First six months of 2009: The Linde Group strengthens operating margin in difficult market environment
In the course of the global economic crisis, Group sales fell by 12.5 percent in the first half of 2009 to 5.476 billion euro, compared with the record figure achieved in the first half of 2008 of 6.256 billion euro. Group operating profit for the six months to 30 June 2009 was 1.104 billion euro, 12.2 percent below the prior year figure of 1.258 billion euro. Taking into account restructuring costs arising from the accelerated implementation of the High Performance Organisation (HPO) programme, the fall in Group operating profit for Linde was only 6.9 percent. With HPO, the integrated programme for process optimisation and increased productivity, the Group is seeking to achieve cost savings of between 650 million euro and 800 million euro in the financial years from 2009 to 2012 and to continue to improve its competitiveness irrespective of the economic situation.

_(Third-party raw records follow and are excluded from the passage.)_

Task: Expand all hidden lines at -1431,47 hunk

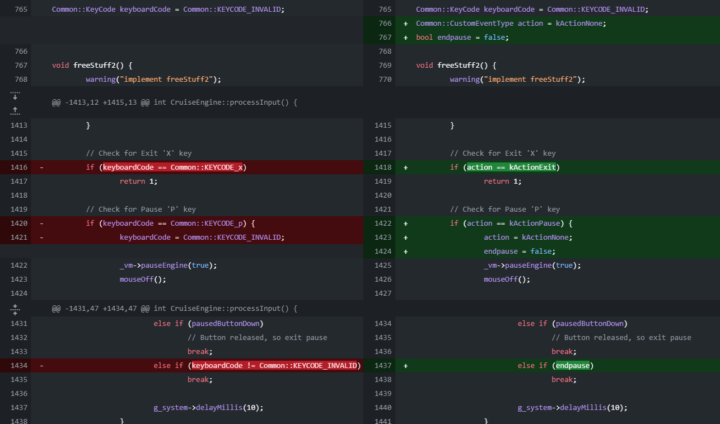Action: (15, 309)
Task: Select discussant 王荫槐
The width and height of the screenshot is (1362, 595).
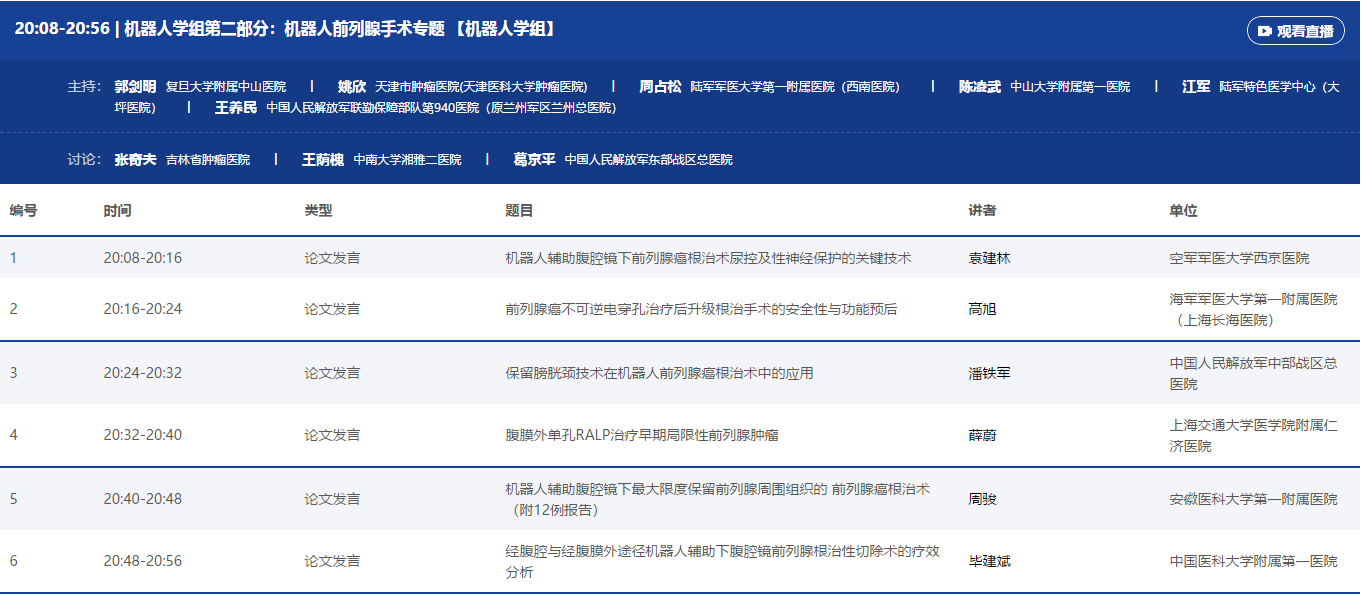Action: click(323, 159)
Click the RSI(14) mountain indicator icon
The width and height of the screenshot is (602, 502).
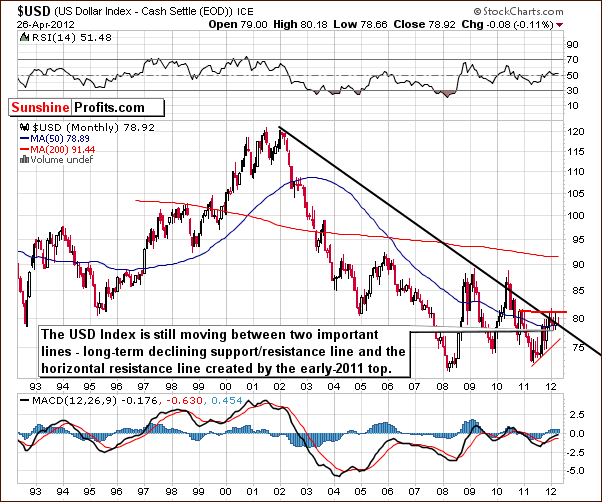[x=24, y=38]

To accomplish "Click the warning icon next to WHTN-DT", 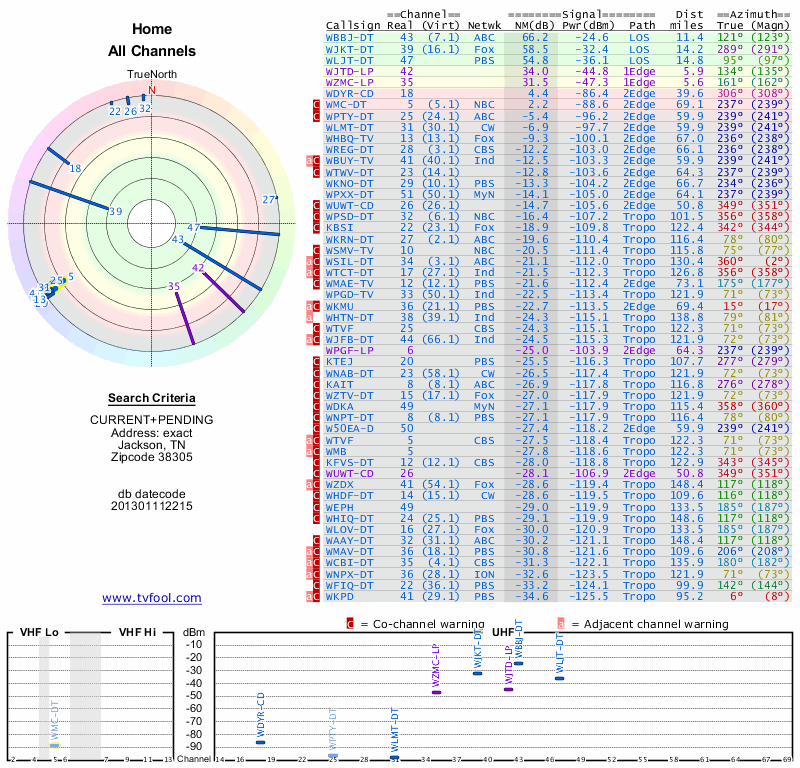I will click(309, 317).
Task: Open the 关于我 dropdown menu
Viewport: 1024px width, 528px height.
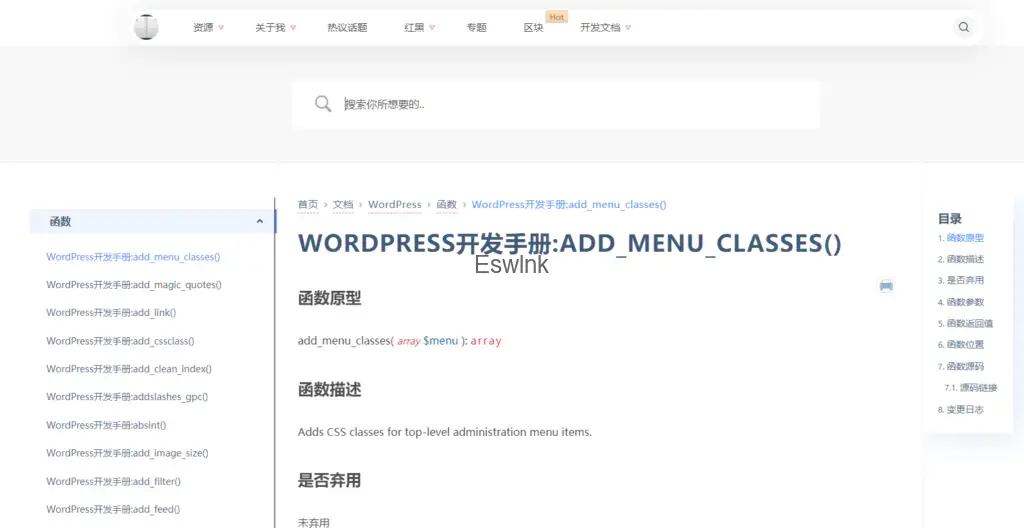Action: 275,28
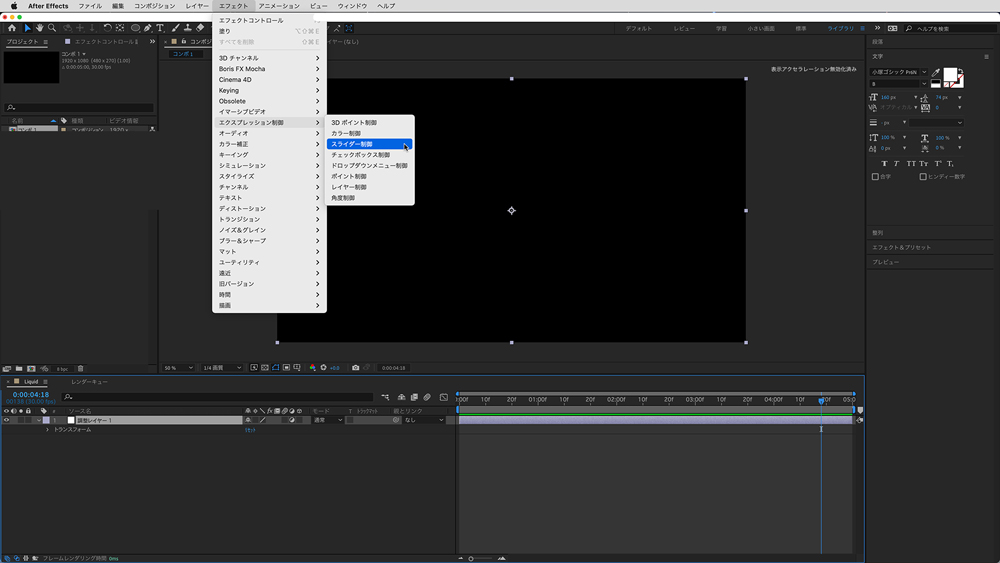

Earnings before taxes on income (EBT) were 365 million euro, a decline of 179 million euro (-32.9 percent) compared to the first half of 2008 (544 million euro). After deducting restructuring costs of 67 million euro and the gains on disposal of businesses of 59 million euro achieved in the first half of 2008 this decline was only 53 million euro (-10.9 percent).
Earnings after tax at 30 June 2009 were 274 million euro (2008: 402 million euro). After taking minority interests into account, earnings attributable to Linde AG shareholders were 248 million euro (2008: 375 million euro), giving earnings per share (EPS) of 1.47 euro (2008: 2.24 euro). Account should be taken here too, when comparing the figures for the first six months of 2009 and 2008, of the one-off restructuring costs charged in 2009 and the gains on the disposal of businesses recognised in 2008. On an adjusted basis, i.e. after adjusting for the effect of the purchase price allocation in the course of the BOC acquisition and the profits on disposal achieved in the prior year, earnings per share in the first half of 2009 stood at 2.06 euro (2008: 2.72 euro). The restructuring costs recognised in the first half of 2009 have not been adjusted for in this calculation. Cash flow from operating activities in the first six months of the year was 841 million euro, a figure which was higher than that for the first six months of 2008 of 816 million euro, despite the fall in earnings. This increase was mainly due to improvements in working capital management, according to the company.